■ Description of the task: The full listing should be transcribed verbatim.
(Dataset records begins)
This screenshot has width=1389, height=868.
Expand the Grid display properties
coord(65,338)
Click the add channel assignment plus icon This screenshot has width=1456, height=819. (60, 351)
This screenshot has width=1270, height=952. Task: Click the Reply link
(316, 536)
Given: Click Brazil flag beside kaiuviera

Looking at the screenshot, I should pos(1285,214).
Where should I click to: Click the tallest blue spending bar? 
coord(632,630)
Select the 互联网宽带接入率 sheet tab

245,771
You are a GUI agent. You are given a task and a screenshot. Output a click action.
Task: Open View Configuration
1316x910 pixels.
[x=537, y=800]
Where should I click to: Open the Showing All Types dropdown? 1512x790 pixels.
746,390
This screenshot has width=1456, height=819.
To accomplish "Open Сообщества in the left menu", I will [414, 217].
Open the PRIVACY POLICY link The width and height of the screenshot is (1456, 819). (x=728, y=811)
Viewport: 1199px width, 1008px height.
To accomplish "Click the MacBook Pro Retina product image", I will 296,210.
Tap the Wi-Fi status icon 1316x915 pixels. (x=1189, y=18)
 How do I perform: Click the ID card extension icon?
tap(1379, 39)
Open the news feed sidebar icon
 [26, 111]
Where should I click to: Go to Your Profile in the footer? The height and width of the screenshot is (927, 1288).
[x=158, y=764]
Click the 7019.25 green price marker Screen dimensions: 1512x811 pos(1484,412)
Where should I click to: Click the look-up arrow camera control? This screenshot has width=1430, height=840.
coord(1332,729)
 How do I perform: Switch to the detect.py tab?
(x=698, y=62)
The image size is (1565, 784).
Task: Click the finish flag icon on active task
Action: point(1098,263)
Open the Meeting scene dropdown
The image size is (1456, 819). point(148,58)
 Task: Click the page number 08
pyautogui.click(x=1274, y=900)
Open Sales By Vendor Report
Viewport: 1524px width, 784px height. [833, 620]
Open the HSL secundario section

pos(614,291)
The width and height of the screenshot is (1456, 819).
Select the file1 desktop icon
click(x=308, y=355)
(Dataset records ends)
■ Exercise output:
This screenshot has width=1389, height=868.
Expand the Grid display properties
coord(65,338)
Click the add channel assignment plus icon This screenshot has width=1456, height=819. (60, 351)
This screenshot has width=1270, height=952. Task: Click the Reply link
(316, 536)
Given: Click Brazil flag beside kaiuviera

Looking at the screenshot, I should pos(1285,214).
Where should I click to: Click the tallest blue spending bar? 
coord(632,630)
Select the 互联网宽带接入率 sheet tab

245,771
You are a GUI agent. You are given a task and a screenshot. Output a click action.
Task: Open View Configuration
1316x910 pixels.
[x=537, y=800]
Where should I click to: Open the Showing All Types dropdown? 1512x790 pixels.
746,390
This screenshot has width=1456, height=819.
To accomplish "Open Сообщества in the left menu", I will [414, 217].
Open the PRIVACY POLICY link The width and height of the screenshot is (1456, 819). (x=728, y=811)
Viewport: 1199px width, 1008px height.
To accomplish "Click the MacBook Pro Retina product image", I will 296,210.
Tap the Wi-Fi status icon 1316x915 pixels. (x=1189, y=18)
 How do I perform: Click the ID card extension icon?
tap(1379, 39)
Open the news feed sidebar icon
 [26, 111]
Where should I click to: Go to Your Profile in the footer? The height and width of the screenshot is (927, 1288).
[x=158, y=764]
Click the 7019.25 green price marker Screen dimensions: 1512x811 pos(1484,412)
Where should I click to: Click the look-up arrow camera control? This screenshot has width=1430, height=840.
coord(1332,729)
 How do I perform: Switch to the detect.py tab?
(x=698, y=62)
The image size is (1565, 784).
Task: Click the finish flag icon on active task
Action: point(1098,263)
Open the Meeting scene dropdown
The image size is (1456, 819). point(148,58)
 Task: Click the page number 08
pyautogui.click(x=1274, y=900)
Open Sales By Vendor Report
Viewport: 1524px width, 784px height. [833, 620]
Open the HSL secundario section

pos(614,291)
The width and height of the screenshot is (1456, 819).
Select the file1 desktop icon
click(x=308, y=355)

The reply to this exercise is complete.